● **Work required**
Copy the lines below, please, starting with the one that contains "Leer más (191, 1189)" and ending with the last. Pictures stay out.

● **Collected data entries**
........

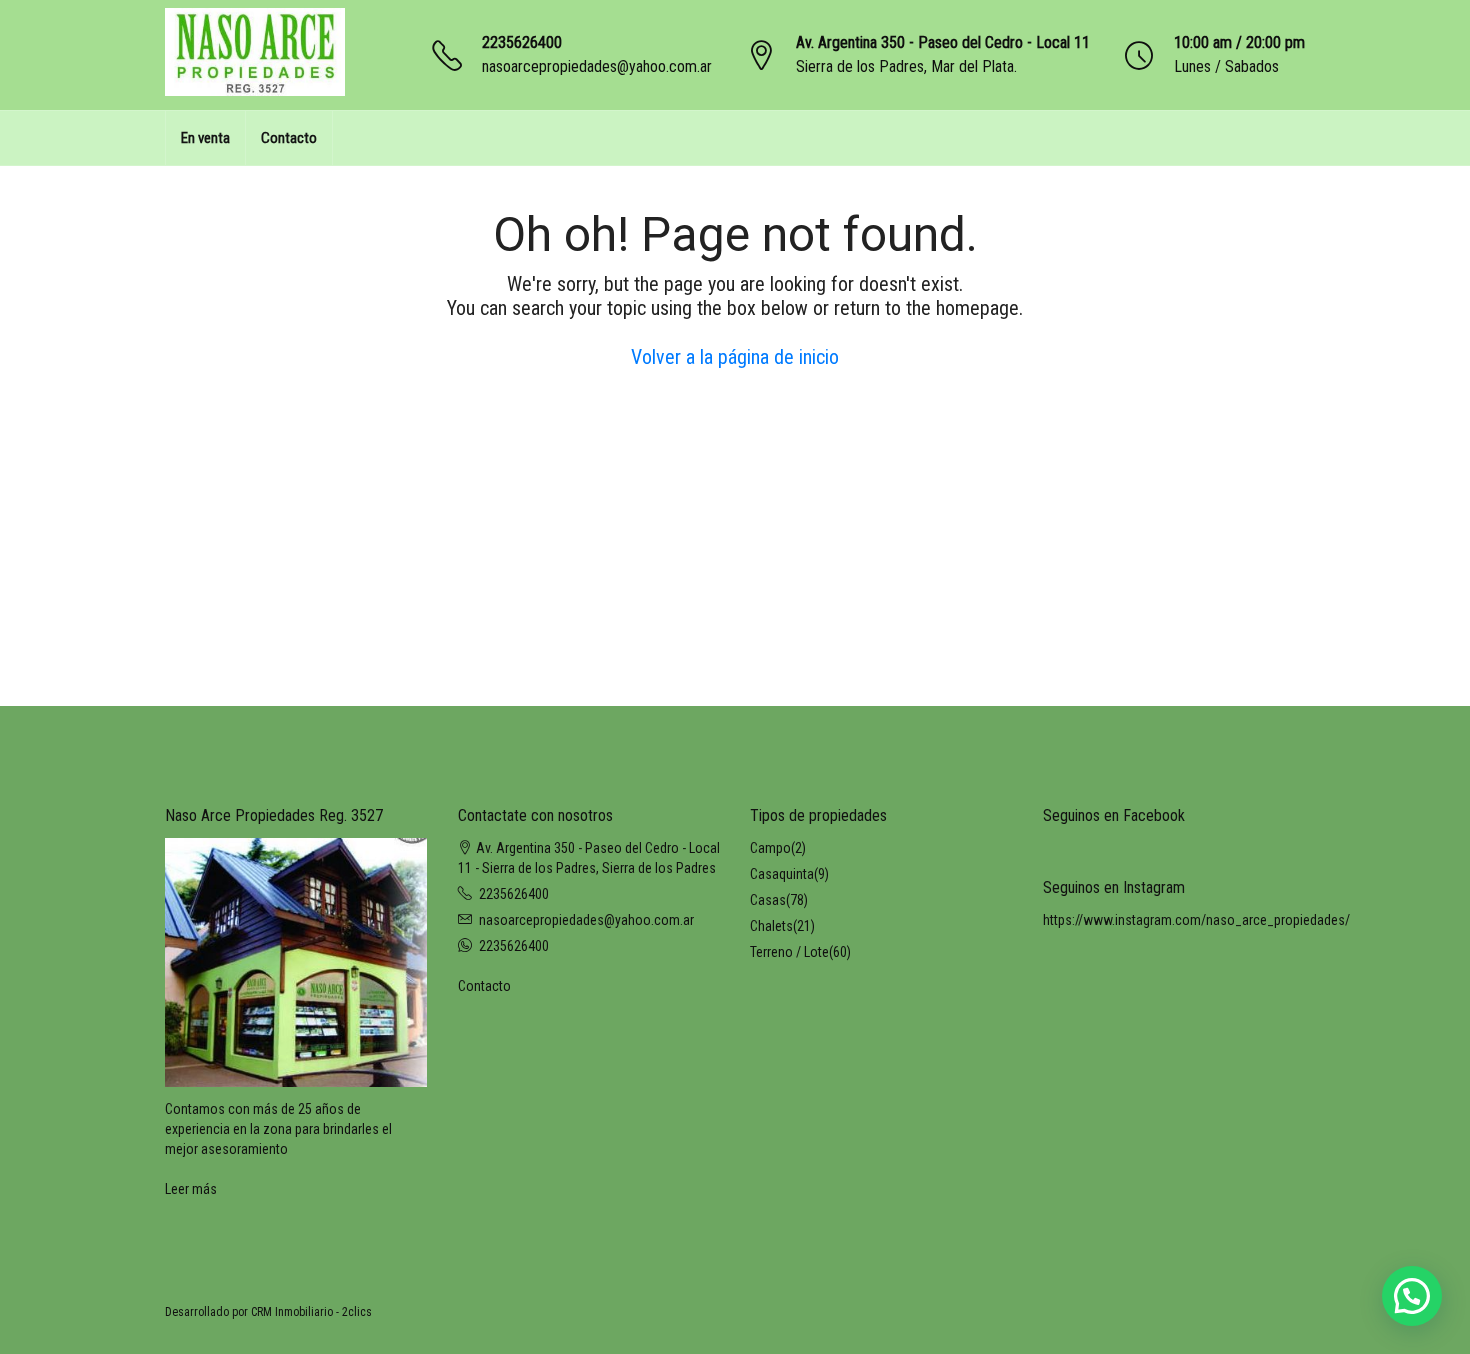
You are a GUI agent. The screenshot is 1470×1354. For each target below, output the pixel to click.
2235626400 (522, 42)
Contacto (289, 138)
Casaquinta (782, 874)
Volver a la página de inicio (735, 357)
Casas (768, 900)
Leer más (191, 1189)
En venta (205, 138)
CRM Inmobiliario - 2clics (311, 1312)
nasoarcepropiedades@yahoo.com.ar (597, 66)
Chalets (771, 926)
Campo (770, 848)
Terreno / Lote (789, 952)
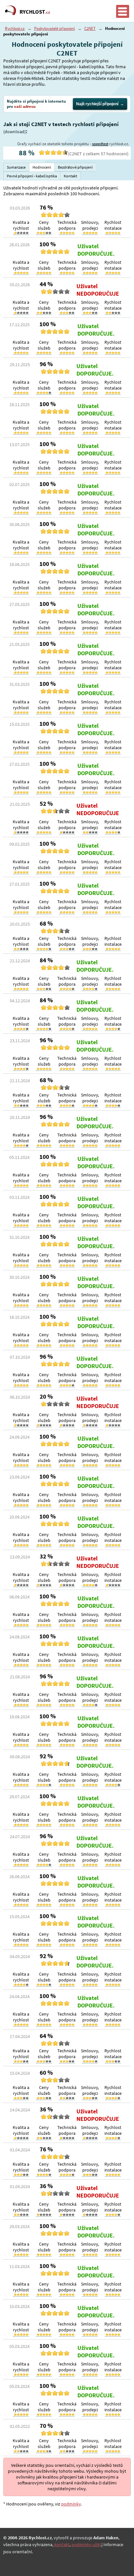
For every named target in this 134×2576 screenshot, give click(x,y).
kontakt (62, 2544)
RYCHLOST (35, 11)
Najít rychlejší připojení (97, 104)
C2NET (90, 28)
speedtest (100, 144)
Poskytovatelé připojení (54, 28)
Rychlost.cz (15, 28)
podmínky (71, 2504)
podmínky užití (86, 2544)
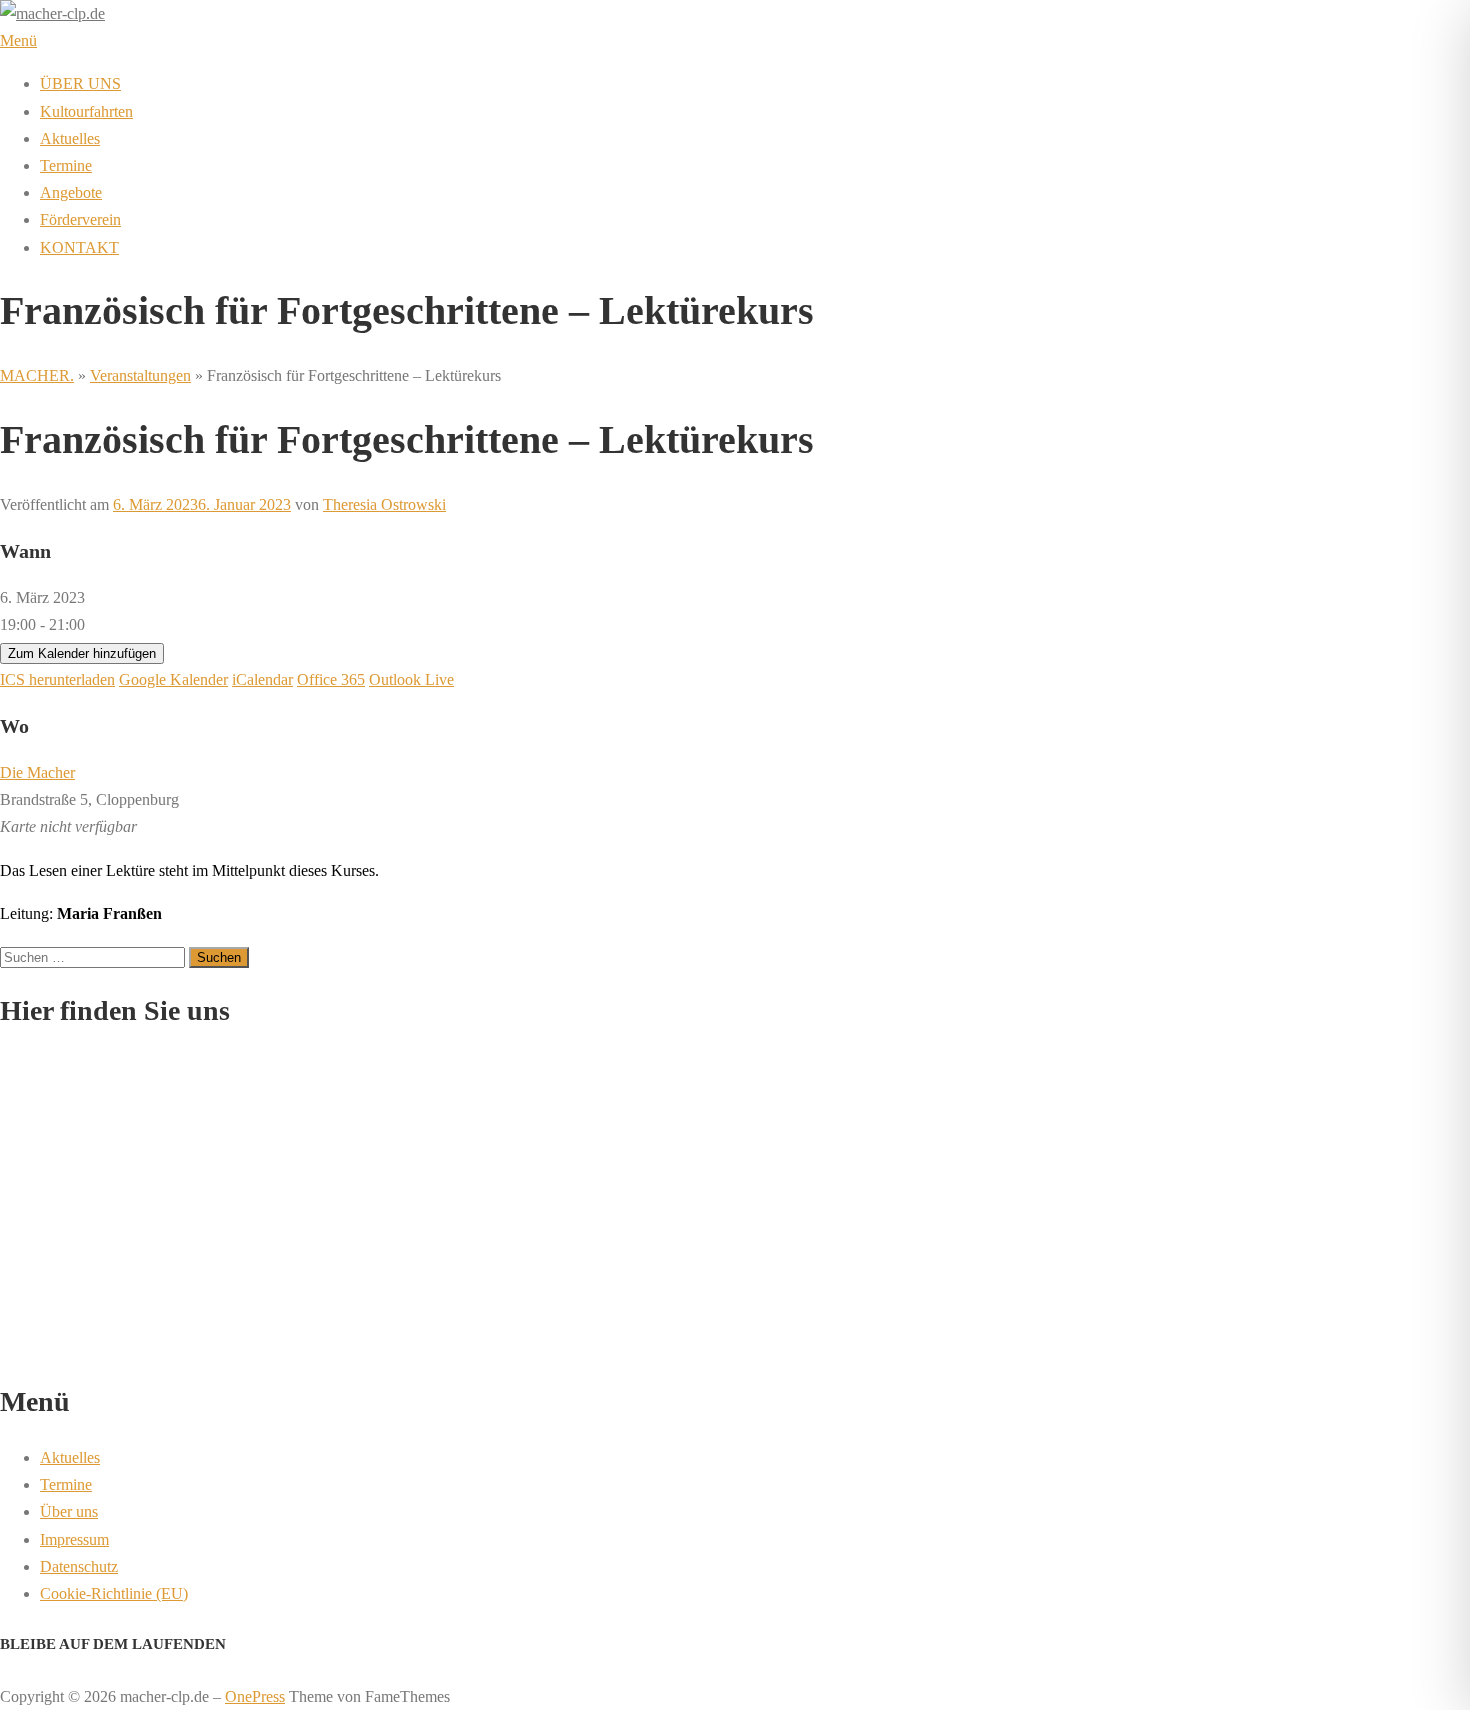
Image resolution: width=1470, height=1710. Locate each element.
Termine (66, 165)
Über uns (69, 1511)
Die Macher (37, 772)
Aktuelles (70, 138)
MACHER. (37, 375)
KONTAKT (79, 247)
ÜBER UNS (80, 83)
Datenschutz (79, 1566)
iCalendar (262, 679)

........

● **Result**
Leer más (191, 1189)
En venta (205, 138)
CRM Inmobiliario - 2clics (311, 1312)
nasoarcepropiedades@yahoo.com.ar (597, 66)
Chalets (771, 926)
Campo (770, 848)
Terreno / Lote (789, 952)
For every named target in this 134×2576 screenshot, give click(x,y).
kontakt (62, 2544)
RYCHLOST (35, 11)
Najít rychlejší připojení (97, 104)
C2NET (90, 28)
speedtest (100, 144)
Poskytovatelé připojení (54, 28)
Rychlost.cz (15, 28)
podmínky (71, 2504)
podmínky užití (86, 2544)
Image resolution: width=1470, height=1710. Locate each element.
Termine (66, 165)
Über uns (69, 1511)
Die Macher (37, 772)
Aktuelles (70, 138)
MACHER. (37, 375)
KONTAKT (79, 247)
ÜBER UNS (80, 83)
Datenschutz (79, 1566)
iCalendar (262, 679)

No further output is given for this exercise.